Our research seeks to better understand and critique digitally mediated surveillance practices in the context of the wider theoretical and empirical literature on surveillance. Towards that end it will pursue several broad questions:
- Does the increasing digital mediation of everyday activities contribute to extending the scope, scale and intensity of surveillance and consequent interventions in people’s lives?
- What meanings does the increasing digital mediation of everyday activities hold for people?
- What are the implications of increasing digital mediation of everyday activities for the oversight and accountability of surveillance practices?
- What sites, moments and players constructively engage with the development and operation of digitally mediated surveillance practices, to make them more effective, safe and democratically governable?
Research into these questions will proceed in a variety of ways that concentrate on how surveillance subjects experience these phenomena.
This website is a research generation and dissemination hub for scholarly work about digitally mediated surveillance research.

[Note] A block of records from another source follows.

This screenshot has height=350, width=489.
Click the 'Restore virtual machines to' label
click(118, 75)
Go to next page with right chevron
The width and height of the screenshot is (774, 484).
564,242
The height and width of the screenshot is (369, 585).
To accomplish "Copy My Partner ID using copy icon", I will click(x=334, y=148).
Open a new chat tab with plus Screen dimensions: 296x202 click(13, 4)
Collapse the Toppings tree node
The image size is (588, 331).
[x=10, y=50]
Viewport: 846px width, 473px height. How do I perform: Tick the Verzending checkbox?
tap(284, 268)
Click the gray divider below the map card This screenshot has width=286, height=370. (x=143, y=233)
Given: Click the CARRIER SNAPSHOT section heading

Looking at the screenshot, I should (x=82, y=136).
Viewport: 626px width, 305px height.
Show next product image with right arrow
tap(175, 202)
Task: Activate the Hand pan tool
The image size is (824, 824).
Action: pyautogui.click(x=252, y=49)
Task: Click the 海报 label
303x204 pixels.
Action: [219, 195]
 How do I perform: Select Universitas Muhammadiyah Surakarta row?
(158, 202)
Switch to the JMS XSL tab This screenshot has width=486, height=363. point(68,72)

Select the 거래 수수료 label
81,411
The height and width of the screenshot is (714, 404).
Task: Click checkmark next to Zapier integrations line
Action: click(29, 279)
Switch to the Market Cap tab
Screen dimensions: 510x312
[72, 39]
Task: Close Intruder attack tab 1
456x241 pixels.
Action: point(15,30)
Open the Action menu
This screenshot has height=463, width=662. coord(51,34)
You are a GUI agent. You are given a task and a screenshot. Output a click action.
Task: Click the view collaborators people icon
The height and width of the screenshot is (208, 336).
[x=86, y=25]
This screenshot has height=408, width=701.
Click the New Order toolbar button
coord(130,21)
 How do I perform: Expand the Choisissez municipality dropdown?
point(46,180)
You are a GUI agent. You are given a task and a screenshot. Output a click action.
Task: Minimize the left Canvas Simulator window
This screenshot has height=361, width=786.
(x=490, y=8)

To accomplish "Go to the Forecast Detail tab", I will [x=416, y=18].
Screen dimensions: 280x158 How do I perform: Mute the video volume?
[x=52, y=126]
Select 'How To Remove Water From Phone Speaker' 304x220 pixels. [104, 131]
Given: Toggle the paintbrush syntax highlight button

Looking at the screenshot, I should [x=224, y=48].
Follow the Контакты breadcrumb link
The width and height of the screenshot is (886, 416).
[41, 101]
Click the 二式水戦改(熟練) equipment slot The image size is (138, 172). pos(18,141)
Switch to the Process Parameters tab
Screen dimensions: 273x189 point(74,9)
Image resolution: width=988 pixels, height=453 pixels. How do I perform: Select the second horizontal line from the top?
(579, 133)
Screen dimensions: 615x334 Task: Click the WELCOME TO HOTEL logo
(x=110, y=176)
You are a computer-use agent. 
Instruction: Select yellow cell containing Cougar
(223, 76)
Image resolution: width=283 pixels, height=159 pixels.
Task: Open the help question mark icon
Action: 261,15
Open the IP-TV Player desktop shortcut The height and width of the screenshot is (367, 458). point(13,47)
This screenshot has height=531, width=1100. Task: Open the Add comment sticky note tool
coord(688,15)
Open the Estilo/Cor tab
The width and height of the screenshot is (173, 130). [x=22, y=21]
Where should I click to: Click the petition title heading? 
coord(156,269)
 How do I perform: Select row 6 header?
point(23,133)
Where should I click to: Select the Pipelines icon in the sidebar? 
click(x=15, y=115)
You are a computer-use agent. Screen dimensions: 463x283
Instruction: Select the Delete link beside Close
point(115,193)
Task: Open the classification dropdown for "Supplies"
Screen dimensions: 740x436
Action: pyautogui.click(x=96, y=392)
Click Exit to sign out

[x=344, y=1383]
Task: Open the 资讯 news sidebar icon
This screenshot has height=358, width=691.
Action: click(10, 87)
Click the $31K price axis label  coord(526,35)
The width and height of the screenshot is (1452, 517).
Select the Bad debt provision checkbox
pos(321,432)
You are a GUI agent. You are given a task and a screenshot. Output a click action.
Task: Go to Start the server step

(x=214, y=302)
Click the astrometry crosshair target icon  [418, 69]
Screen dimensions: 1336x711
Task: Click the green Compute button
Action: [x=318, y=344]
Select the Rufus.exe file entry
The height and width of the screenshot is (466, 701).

It is associated with the New Transparency Project, a multidisciplinary research project that explore how surveillance is experienced as an everyday reality. This reality is brought about through growing computer dependence and reliance on personal data collection and processing by a variety of institutions, and often manifest through heightened public concern about security. The key project members associated with this website – Colin J. Bennett, Andrew Clement, Kate Milberry, Jonathan Obar and Christopher Parsons – are exploring the digital aspects of contemporary transparencies.